Effects Of Ph5-6 On Morphology Of Rhamnolipid
According to previous studies, the pKa of rhamnolipid reported was about 4.3–5.6, so rhamnolipid molecules may present vesicles and/or lamellar structures while at pH5.5 [45, 46]. To verify the structure of rhamnolipid at pH5-6, TEM was used to examine the morphology of the rhamnolipid microstructure. Figure 6 clearly shown the conversion of molecular aggregates of rhamnolipid was typical pH-sensitive. The vesicles structure predominated at pH5.0, while the larger lamellar were presented at pH5.5. This was consistent with obvious molecules aggregation of rhamnolipid shown in pH5.0 (Fig. S3). The size of lamellar significant became small at pH6.0, but no lamellar or vesicles was observed at pH8.0. Compared with the foaming behavior of rhamnolipid presented in Fig. 5C, it may be that formation of such vesicles or lamellar structures significantly suppressed the foaming ability of rhamnolipid.

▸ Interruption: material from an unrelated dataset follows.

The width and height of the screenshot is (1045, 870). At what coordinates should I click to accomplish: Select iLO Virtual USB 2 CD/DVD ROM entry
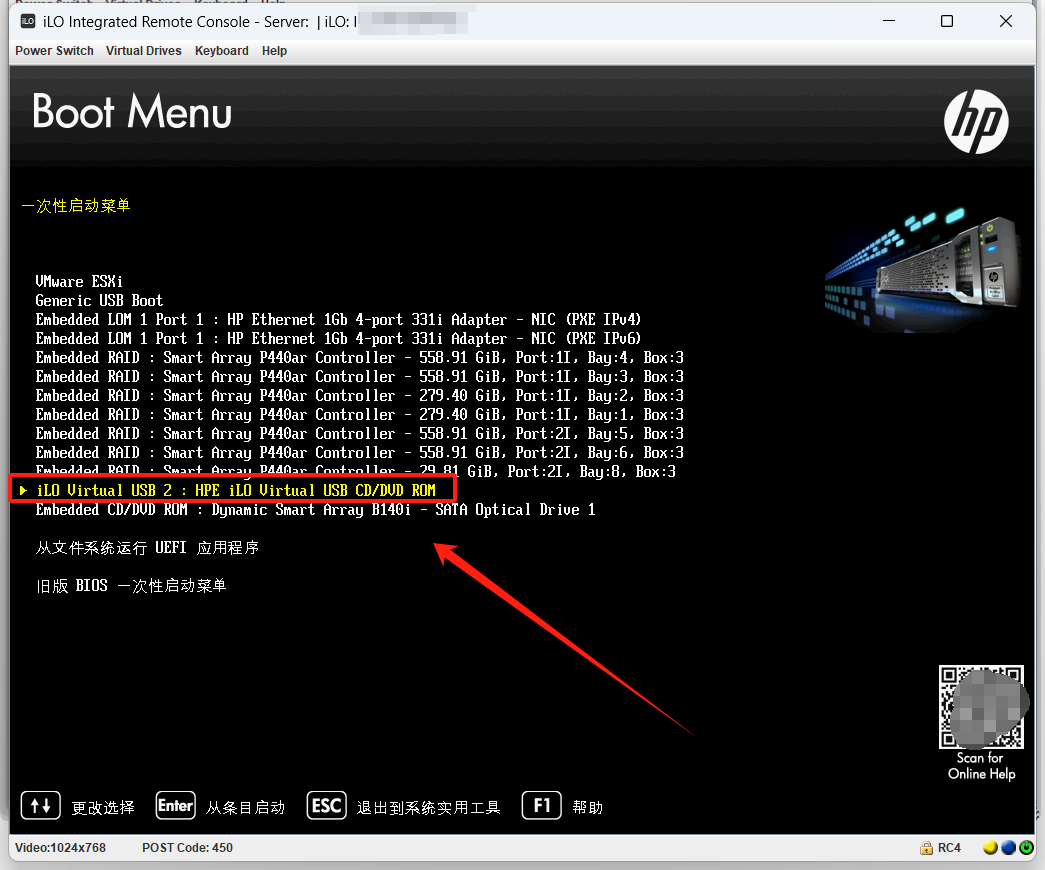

In condition, according to the previous findings, there are a paradox that rhamnolipid has been characterized as having low foam ability, but its fermentation presented severely foaming [47, 48]. The reason may be that the pH of rhamnolipid fermentation by P. aeruginosa was generally carried out in weak alkaline conditions caused by the alkaline substances of microbial metabolism (Fig. S1), based on the foaming properties of rhamnolipid in 3.4.2 and 3.4.3, which were conducive to enhance the foaming ability of rhamnolipid during fermentation. However, aqueous solution of rhamnolipid was weak acid (the value of pH was about 4.5 in our study) due to the existence of the carboxylic acid moiety [11, 46], which made rhamnolipid molecules low foaming. Therefore, it was advised that the solution of rhamnolipid used in foaming agent, emulsifier, oil recovery and other fields should be adjusted to neutral or alkaline.